┏━━

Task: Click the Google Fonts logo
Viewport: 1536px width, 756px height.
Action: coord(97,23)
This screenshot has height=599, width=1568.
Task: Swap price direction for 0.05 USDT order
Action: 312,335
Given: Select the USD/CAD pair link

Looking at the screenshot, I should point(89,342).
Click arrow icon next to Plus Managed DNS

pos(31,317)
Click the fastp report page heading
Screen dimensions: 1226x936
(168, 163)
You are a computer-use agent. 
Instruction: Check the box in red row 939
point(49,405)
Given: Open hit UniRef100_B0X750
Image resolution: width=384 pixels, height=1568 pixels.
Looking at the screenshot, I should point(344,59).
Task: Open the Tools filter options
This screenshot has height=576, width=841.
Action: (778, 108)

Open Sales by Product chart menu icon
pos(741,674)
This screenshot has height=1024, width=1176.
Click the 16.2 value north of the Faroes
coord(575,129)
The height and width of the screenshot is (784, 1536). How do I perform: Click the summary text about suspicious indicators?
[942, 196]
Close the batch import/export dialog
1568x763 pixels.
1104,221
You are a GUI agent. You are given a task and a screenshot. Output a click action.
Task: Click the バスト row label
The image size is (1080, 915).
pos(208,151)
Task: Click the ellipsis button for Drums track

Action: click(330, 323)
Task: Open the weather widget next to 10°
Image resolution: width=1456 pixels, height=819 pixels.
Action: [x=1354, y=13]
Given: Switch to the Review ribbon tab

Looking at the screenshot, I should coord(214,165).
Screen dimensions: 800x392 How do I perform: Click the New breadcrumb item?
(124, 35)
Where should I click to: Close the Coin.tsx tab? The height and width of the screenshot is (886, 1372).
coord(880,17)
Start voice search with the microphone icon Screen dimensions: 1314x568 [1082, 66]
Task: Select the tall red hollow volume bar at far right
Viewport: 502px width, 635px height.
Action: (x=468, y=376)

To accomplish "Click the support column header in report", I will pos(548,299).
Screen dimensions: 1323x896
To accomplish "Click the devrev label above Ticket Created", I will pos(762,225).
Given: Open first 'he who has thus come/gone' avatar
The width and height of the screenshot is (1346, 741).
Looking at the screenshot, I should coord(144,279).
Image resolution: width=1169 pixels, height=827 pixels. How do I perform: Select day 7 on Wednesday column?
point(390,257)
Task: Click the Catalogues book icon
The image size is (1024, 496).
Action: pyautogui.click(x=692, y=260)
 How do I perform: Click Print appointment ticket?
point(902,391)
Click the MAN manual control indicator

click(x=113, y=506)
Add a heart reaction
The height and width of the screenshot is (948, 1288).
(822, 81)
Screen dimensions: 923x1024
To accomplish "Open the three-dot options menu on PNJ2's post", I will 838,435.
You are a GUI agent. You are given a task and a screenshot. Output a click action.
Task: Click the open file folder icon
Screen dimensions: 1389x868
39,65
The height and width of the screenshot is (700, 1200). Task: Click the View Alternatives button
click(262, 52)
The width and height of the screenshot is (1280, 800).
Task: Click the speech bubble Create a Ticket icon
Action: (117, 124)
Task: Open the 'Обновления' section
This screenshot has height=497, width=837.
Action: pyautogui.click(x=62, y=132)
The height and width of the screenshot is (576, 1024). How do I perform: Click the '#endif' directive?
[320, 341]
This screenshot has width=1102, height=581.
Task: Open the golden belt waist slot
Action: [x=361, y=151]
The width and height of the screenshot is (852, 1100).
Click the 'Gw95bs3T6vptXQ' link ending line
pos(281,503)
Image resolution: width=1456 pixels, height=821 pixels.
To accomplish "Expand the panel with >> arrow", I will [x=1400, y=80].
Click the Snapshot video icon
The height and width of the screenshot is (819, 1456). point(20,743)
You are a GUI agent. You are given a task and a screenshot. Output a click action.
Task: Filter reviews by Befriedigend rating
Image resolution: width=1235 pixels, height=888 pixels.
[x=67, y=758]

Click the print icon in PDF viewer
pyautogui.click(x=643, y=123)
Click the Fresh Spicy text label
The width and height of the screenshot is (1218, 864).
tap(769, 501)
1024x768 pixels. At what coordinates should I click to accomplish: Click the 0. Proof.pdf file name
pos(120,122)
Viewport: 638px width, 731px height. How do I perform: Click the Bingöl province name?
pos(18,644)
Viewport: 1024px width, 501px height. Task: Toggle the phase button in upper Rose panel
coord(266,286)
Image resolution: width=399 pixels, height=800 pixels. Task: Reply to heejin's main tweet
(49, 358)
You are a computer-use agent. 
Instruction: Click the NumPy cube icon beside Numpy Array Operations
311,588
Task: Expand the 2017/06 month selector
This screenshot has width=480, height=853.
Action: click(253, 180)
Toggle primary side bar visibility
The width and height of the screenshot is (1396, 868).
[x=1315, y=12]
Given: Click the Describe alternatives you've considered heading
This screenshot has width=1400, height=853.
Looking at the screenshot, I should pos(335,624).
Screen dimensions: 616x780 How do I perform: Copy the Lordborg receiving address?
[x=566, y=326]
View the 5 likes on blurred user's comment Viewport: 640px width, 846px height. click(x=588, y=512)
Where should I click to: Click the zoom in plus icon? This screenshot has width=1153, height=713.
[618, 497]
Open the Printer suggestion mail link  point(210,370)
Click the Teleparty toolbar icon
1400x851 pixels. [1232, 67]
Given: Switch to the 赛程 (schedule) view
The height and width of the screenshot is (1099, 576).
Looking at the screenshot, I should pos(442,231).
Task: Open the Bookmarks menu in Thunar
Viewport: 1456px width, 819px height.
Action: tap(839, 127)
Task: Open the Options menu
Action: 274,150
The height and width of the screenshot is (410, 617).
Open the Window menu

┗━━

### SHORT PROBLEM:
Please repeat, word for word, the records from the line containing "1024x768 pixels. At" through the line containing "pos(18,644)".

### ANSWER TO THE PROBLEM:
1024x768 pixels. At what coordinates should I click to accomplish: Click the 0. Proof.pdf file name
pos(120,122)
Viewport: 638px width, 731px height. How do I perform: Click the Bingöl province name?
pos(18,644)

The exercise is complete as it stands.